California adopts limits on embodied carbon in construction, renovation, or reuse of buildings

By Laura Hagan, Senior Building Performance Consultant 

California has adopted new building codes to limit embodied carbon emissions in large buildings and school buildings, effective July 1, 2024. 

The changes to the 2022 California Green Building Standards Code (CALGreen) Title 24 limit the embodied carbon emissions in the construction, renovation, or adaptive reuse of buildings of 100,000-sf or larger, and school projects of 50,000-sf or larger.  

Embodied carbon is the greenhouse gas emissions from a building’s entire life cycle — manufacturing, transportation, installation, maintenance, and eventual disposal or reuse of structural and architectural materials.  

The code offers owners and developers three paths to compliance:  

  • Reuse of at least 45% of the existing structure 
  • Using materials that meet an emission limit guidance for five high impact materials 
  • Using a Whole Building Lifecycle Assessment analysis (WBLCA) with a 10% improvement over baseline.  

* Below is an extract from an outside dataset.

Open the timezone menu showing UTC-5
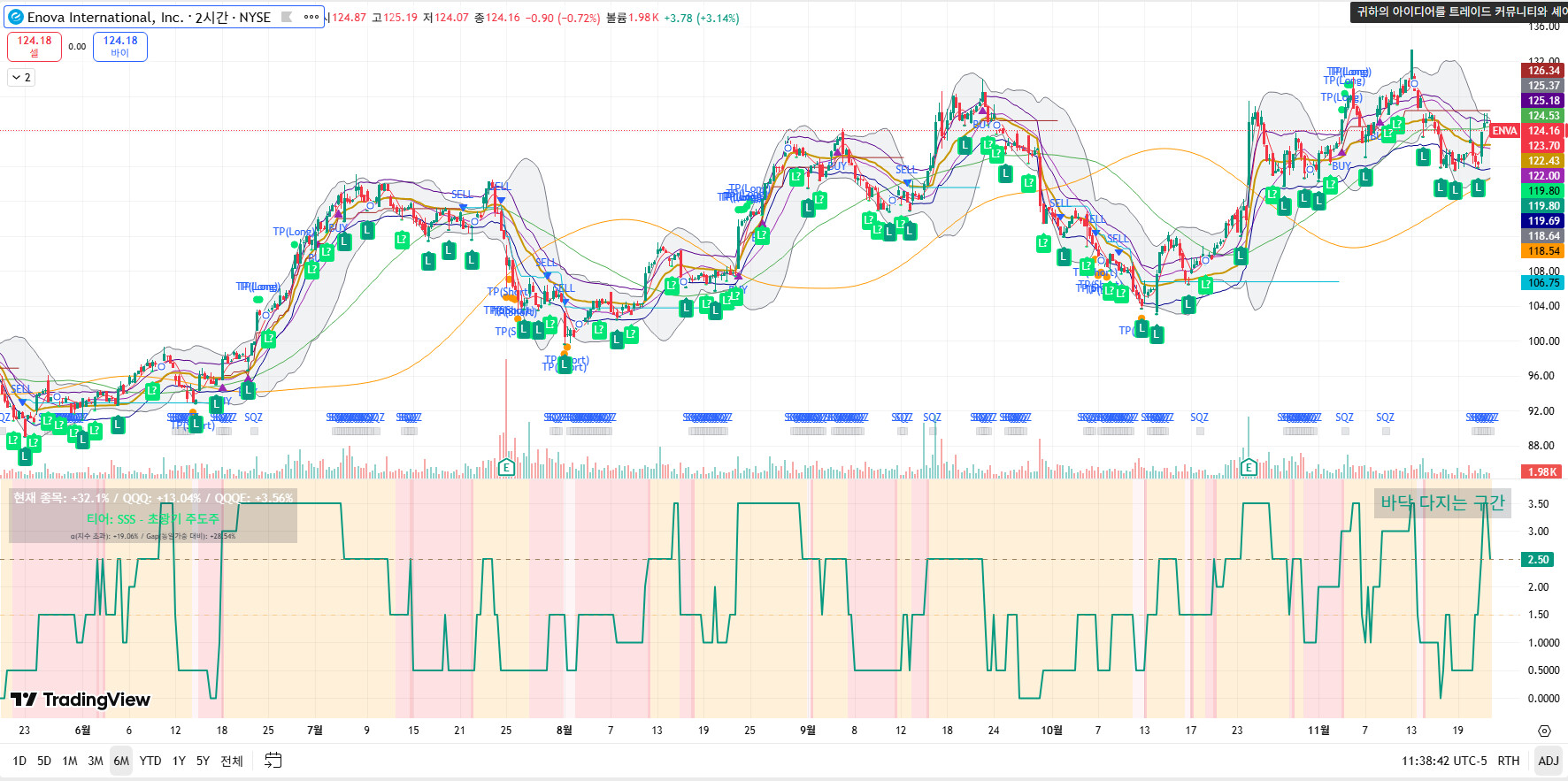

A structural engineer conducts a WBLCA to supply data on the embodied carbon of the building materials used in building construction. It helps clients understand and compare the potential embodied carbon of the structural design options.  

IMEG can also conduct a structural-focused Embodied Carbon Study early in a project. This supplies crucial data and insight on the materials and applications being considered before the project reaches initial milestones.